Everyone likes a tax break, and one of the best ones for you to use involves making contributions to a tax-favored retirement account. By putting money in an IRA or 401(k), you can reduce your current taxable income and save on your taxes while also preparing for the future. With 401(k)s, your employer might even chip in a bit on your behalf. Even when times are tough, finding even small amounts to save can put time on your side and make a big difference down the road.
Many investors found out the hard way this year that bonds aren't as safe as they thought, with some major bond funds posting double-digit percentage losses in 2013. Despite those losses, bonds still carry substantial risk in 2014, with many calling for imminent interest-rate hikes that would erode their value further. Even now, bond rates are so low that they don't compensate you much for their risk.
If you pay full price for just about anything these days, you're paying too much. The rise of deep-discount stores has led to falling prices at stores and shopping malls. Moreover, online tools like coupon sites, daily-deal offers, discounted gift cards, and cash-back credit-card deals can cut your costs as well. With all these tools, you won't find many situations in which you have no chance of getting a bargain on the items you want.

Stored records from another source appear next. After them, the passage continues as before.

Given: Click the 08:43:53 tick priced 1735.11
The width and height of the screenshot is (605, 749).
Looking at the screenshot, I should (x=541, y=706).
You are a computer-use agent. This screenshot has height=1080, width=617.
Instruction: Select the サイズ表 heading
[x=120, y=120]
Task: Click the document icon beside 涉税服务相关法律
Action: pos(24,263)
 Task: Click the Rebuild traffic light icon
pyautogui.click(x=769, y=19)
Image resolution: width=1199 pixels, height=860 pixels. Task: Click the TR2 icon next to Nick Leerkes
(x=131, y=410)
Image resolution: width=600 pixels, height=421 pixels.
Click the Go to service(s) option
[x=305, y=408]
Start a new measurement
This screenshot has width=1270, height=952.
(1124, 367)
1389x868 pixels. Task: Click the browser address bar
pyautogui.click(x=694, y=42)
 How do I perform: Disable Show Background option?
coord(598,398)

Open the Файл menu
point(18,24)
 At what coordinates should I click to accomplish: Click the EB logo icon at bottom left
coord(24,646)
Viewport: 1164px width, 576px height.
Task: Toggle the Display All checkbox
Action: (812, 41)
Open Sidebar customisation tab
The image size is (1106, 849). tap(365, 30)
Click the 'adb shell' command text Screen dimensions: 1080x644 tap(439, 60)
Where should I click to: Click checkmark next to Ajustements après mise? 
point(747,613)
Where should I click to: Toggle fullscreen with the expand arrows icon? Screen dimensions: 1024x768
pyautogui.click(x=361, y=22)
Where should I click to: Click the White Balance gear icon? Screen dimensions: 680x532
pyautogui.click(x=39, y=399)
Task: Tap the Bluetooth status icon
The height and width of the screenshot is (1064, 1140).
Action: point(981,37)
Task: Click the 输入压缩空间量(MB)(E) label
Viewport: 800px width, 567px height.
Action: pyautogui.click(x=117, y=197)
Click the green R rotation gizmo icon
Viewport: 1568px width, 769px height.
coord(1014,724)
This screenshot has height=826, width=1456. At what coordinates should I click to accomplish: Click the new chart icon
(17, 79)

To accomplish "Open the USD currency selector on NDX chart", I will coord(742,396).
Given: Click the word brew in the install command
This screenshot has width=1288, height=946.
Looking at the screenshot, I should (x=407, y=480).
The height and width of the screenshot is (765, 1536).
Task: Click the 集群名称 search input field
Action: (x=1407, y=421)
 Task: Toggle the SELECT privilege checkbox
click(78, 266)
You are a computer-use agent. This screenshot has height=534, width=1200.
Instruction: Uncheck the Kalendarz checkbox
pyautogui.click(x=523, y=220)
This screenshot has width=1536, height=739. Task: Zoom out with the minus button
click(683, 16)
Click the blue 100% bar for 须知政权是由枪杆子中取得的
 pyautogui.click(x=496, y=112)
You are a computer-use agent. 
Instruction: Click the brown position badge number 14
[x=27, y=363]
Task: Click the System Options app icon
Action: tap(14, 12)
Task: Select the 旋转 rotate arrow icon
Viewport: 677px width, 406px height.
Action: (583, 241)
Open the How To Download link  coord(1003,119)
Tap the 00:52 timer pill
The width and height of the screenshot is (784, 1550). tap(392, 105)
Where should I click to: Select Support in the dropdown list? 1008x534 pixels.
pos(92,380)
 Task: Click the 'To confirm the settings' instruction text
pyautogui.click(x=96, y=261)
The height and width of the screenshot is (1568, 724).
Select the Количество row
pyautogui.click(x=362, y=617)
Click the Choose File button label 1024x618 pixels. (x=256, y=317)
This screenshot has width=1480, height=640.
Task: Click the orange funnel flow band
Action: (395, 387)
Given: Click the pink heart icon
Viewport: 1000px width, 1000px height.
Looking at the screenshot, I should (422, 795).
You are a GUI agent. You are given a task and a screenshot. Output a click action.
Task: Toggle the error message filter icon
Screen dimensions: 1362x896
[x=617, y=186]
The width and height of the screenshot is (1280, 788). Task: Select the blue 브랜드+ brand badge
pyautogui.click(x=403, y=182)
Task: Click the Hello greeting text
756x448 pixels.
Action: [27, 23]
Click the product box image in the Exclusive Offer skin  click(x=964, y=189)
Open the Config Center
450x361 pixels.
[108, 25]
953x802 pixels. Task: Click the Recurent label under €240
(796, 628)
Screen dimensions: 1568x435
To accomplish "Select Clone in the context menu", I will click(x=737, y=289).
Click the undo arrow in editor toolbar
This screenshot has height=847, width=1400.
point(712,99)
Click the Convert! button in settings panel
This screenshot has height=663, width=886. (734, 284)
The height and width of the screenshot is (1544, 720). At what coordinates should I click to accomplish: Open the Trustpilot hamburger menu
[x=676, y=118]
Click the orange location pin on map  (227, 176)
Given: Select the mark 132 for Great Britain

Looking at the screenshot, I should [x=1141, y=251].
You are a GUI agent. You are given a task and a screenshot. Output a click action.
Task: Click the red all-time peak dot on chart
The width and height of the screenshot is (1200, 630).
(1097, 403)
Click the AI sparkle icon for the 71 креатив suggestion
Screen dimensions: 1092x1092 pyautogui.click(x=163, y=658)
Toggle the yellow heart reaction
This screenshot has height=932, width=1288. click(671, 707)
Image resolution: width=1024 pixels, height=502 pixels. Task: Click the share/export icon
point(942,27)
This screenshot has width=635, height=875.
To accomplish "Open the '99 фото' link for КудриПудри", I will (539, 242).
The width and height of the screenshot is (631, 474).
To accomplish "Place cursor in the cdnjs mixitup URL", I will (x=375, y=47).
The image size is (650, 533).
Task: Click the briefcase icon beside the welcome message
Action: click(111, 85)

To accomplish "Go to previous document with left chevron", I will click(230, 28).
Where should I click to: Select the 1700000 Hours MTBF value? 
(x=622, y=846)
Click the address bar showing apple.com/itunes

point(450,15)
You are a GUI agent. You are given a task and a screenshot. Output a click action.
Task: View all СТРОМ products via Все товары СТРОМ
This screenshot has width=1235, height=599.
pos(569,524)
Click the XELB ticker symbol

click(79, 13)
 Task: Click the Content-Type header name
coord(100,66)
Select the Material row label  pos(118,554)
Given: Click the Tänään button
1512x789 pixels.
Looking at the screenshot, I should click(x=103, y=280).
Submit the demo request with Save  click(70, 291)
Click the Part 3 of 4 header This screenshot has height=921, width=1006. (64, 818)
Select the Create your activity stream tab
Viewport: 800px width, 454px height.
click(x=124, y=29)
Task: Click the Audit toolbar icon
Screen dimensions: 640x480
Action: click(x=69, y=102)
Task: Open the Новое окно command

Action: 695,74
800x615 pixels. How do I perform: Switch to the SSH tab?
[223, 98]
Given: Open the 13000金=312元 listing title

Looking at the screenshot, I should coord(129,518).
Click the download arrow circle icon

In the past, many young adults focused on getting into as strong a college as they could, figuring that their degree would pay them enough to make up for the costs they incurred. With college graduates facing a more challenging job environment than ever, smart students are thinking about college costs before they make a decision on a school. By maximizing financial aid and looking at lower-tuition schools with nearly as strong educational quality, you can avoid creating a big debt hole that you'll struggle with for years into the future.
If you don't have a will, a power of attorney for financial and health-care matters, and an advance directive to tell medical professionals whether you want certain life-preserving measures taken if something happens to you, then you're putting your family at risk. Many people don't have even these basic estate-planning documents, but getting them in place is easier and less expensive than most believe. Get your affairs taken care of in 2014 and save your loved ones some big future hassles.
Resolving to be more financially astute and to avoid common mistakes will help you get your finances in order more quickly. These tips should give you more money to help you meet all your financial goals.